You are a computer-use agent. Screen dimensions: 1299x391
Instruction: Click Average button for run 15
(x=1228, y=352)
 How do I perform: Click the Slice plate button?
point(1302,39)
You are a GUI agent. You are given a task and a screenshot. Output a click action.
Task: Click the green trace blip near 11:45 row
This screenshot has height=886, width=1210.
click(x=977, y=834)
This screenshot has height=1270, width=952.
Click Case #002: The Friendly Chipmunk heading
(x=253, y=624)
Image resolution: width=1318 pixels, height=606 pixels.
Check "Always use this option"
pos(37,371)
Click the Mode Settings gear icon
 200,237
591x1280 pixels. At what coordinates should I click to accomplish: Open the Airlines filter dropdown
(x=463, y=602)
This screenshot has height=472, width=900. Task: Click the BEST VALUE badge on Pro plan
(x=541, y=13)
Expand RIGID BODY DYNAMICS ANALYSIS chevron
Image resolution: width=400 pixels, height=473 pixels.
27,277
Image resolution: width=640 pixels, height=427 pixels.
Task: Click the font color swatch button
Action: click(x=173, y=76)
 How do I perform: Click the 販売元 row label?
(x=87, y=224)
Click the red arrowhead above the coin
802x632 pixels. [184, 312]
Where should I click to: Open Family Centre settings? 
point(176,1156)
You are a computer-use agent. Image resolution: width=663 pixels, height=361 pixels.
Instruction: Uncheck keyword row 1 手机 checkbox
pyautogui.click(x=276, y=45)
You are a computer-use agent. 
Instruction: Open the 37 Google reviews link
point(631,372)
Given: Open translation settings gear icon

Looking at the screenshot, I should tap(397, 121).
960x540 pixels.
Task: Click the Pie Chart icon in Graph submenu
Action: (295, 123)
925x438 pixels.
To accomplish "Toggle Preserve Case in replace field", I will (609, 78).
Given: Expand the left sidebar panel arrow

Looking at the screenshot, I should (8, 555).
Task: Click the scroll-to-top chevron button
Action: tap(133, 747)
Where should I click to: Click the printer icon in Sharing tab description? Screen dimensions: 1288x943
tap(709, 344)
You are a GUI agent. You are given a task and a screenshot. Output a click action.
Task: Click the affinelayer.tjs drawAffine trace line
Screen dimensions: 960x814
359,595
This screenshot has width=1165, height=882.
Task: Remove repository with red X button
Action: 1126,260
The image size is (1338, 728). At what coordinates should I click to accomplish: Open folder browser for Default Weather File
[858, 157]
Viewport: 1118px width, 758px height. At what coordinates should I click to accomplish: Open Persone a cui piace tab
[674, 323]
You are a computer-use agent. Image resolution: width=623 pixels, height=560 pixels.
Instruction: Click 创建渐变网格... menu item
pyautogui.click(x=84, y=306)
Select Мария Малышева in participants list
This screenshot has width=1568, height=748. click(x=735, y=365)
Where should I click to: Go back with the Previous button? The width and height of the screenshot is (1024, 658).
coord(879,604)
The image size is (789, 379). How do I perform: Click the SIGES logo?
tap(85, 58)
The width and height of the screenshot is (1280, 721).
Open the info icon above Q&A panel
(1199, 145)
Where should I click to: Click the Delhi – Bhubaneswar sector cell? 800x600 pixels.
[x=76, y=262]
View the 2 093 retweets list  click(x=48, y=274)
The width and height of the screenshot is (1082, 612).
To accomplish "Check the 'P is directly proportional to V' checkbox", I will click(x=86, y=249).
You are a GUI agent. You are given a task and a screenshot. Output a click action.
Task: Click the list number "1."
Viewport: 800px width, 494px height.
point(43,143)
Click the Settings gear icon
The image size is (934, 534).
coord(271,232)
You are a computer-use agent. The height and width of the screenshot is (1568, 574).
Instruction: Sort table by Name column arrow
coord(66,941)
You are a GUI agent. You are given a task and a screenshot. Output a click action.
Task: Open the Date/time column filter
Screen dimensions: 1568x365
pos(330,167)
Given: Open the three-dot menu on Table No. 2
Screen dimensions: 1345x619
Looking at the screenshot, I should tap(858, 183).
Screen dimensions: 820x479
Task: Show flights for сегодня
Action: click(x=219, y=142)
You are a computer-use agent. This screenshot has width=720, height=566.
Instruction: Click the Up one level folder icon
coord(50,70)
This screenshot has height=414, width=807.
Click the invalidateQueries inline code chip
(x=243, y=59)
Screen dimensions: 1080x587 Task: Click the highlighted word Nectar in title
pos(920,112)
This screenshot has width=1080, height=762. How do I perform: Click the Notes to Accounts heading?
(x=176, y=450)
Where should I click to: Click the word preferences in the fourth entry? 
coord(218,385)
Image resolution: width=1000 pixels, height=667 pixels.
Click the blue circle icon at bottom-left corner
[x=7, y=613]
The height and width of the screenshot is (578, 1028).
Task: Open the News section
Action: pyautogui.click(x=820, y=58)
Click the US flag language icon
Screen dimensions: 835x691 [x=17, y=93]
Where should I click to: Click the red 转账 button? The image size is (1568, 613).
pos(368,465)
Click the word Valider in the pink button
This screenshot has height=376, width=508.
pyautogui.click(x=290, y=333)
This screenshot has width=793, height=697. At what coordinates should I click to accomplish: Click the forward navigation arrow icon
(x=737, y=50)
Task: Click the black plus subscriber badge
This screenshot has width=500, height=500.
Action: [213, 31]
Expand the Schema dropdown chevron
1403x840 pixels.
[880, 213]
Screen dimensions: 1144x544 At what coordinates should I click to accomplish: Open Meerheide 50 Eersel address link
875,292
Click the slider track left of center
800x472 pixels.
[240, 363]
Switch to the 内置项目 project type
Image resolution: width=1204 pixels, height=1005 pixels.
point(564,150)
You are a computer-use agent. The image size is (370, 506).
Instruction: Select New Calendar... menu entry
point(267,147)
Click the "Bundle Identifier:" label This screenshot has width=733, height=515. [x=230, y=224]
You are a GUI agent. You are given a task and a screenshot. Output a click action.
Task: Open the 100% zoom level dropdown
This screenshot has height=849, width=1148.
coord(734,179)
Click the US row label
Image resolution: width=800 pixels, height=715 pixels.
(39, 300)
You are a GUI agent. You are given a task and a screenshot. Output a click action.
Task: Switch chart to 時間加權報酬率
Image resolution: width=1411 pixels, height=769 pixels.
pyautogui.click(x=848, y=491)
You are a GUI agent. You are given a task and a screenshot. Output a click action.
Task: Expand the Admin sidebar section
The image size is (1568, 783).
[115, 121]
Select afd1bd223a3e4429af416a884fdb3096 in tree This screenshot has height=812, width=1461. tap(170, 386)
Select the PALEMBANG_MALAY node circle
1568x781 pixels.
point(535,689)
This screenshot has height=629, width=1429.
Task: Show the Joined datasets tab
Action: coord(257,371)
• • • •
Within the records above, the line carrying "Task: Open the 100% zoom level dropdown" starts the range and the last line ends it. Set down that range exactly.

▶ **Result below**
Task: Open the 100% zoom level dropdown
This screenshot has height=849, width=1148.
coord(734,179)
Click the US row label
Image resolution: width=800 pixels, height=715 pixels.
(39, 300)
You are a GUI agent. You are given a task and a screenshot. Output a click action.
Task: Switch chart to 時間加權報酬率
Image resolution: width=1411 pixels, height=769 pixels.
pyautogui.click(x=848, y=491)
You are a GUI agent. You are given a task and a screenshot. Output a click action.
Task: Expand the Admin sidebar section
The image size is (1568, 783).
[115, 121]
Select afd1bd223a3e4429af416a884fdb3096 in tree This screenshot has height=812, width=1461. tap(170, 386)
Select the PALEMBANG_MALAY node circle
1568x781 pixels.
point(535,689)
This screenshot has height=629, width=1429.
Task: Show the Joined datasets tab
Action: coord(257,371)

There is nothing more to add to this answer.